RESPOSTA DO REDATOR DO VÉRITÉ À RECLAMAÇÃO DO ABADE BARRICAND.
Caro Senhor Allan Kardec,
Faríeis a gentileza de inserir algumas linhas no próximo número de vossa Revista?
Fiquei deveras surpreso ao abrir o último número do vosso jornal (julho de 1864) e aí encontrar uma carta assinada Barricand, na qual esse teólogo investe contra mim a propósito de um relato que publiquei sobre um de seus cursos antiespíritas (Vérité de 10 de abril de 1864).

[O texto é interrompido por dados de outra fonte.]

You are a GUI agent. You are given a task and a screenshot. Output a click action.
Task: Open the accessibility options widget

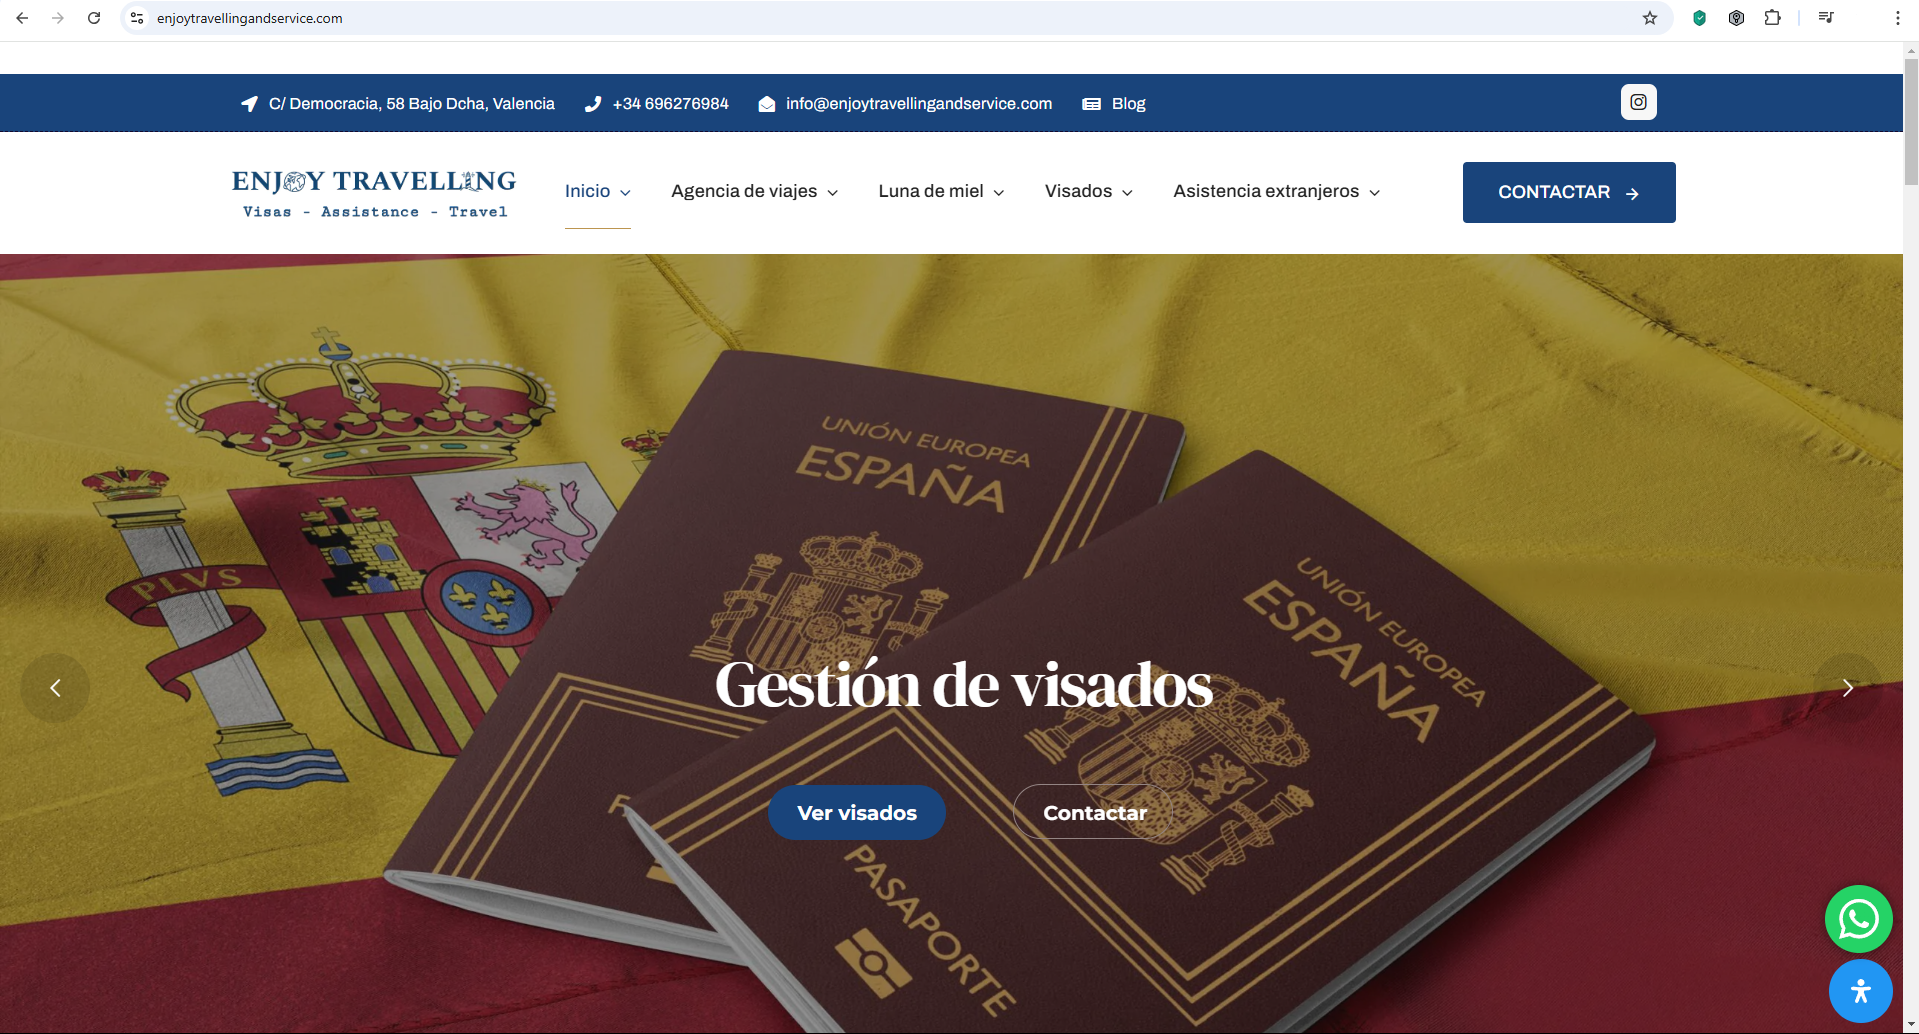(x=1860, y=991)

As observações muito judiciosas, que fizestes acompanhar esse inqualificável e muito tardio protesto, certamente me teriam dispensado de o responder pessoalmente, se não tivesse temido que, aos olhos de alguns, o meu silêncio passasse por uma derrota ou um erro. Declaro com todas as letras que minha consciência não poderia associar-se à grave censura que ele me fez de haver fantasiado, falsificado o curso de que se trata. Eu o afirmo perante Deus: Se nem sempre reproduzi as mesmas frases, as mesmas palavras pronunciadas por meu contraditor, continuo convicto de lhes haver dado o verdadeiro sentido.
Depois disto, que a alta inteligência do abade Barricand julgue a minha muito ínfima ou muito pesada para ter podido captar o verdadeiro tema de seu discurso, através de caminhos sinuosos, mas floridos, por onde passeou; que o abade Barricand tire desta premissa a indução que, em semelhante circunstância, não me é mais permitido afirmar nem infirmar; palavra de honra, é bem possível! Neste caso, e para ser fiel aos meus princípios de tolerância, eu quase consentiria em me censurar por haver defendido o Vérité e os outros jornais espíritas contra acusações ilusórias, nascidas de meu cérebro em delírio; em me bater no peito por haver compreendido que, em vez de dobrar a finados sobre as nossas cabeças, contentavam-se, ao que parece, em nos tomar o pulso.
Assim se apaziguará, espero, a ira do Sr. deão da Faculdade de Teologia; desse modo serão reabilitados, aos olhos do mundo, a sua pessoa e o seu ensino.
Aceitai, etc.
E. Edoux.
Diretor do Vérité.
[1]
[Rapport
de M. l’abbé Barricand,… lu à la rentrée solennelle des Facultés
de Lyon, le 1er décembre 1857 — Google Books.]
[2] [Le
Sauveur des peuples, journal du spiritisme… 1re [-2e]
année… A. Lefraise — 1864 — Google Books.]